◆ **Aim of the task**: Determine how many lines below include the string "will". Reply with the number only.

Excerpts from a dataset:
------------------------------------
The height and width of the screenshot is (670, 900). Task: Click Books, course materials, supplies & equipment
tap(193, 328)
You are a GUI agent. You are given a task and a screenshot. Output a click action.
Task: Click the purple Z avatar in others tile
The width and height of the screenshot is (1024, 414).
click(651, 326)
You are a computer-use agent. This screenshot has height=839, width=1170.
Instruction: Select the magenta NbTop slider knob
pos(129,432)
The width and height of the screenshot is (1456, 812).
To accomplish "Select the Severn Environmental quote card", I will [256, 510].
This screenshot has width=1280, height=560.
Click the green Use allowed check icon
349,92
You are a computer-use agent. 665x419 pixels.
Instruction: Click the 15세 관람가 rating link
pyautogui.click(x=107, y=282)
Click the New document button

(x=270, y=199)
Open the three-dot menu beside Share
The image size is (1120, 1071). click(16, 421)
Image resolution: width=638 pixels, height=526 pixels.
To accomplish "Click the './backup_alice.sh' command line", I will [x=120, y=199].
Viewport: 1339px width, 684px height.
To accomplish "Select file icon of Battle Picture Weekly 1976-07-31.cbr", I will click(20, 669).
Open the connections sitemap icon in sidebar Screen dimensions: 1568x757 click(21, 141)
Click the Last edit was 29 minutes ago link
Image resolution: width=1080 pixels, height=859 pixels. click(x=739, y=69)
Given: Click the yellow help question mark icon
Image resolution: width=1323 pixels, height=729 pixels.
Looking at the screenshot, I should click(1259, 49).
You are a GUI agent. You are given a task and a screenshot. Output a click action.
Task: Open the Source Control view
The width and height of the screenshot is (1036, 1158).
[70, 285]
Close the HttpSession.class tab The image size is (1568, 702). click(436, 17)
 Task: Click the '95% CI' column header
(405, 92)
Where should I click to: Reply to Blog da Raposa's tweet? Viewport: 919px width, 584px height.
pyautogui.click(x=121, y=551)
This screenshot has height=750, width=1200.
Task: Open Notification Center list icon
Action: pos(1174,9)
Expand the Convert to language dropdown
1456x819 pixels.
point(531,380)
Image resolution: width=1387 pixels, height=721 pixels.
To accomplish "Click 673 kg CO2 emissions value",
------------------------------------
◆ **Response**: 3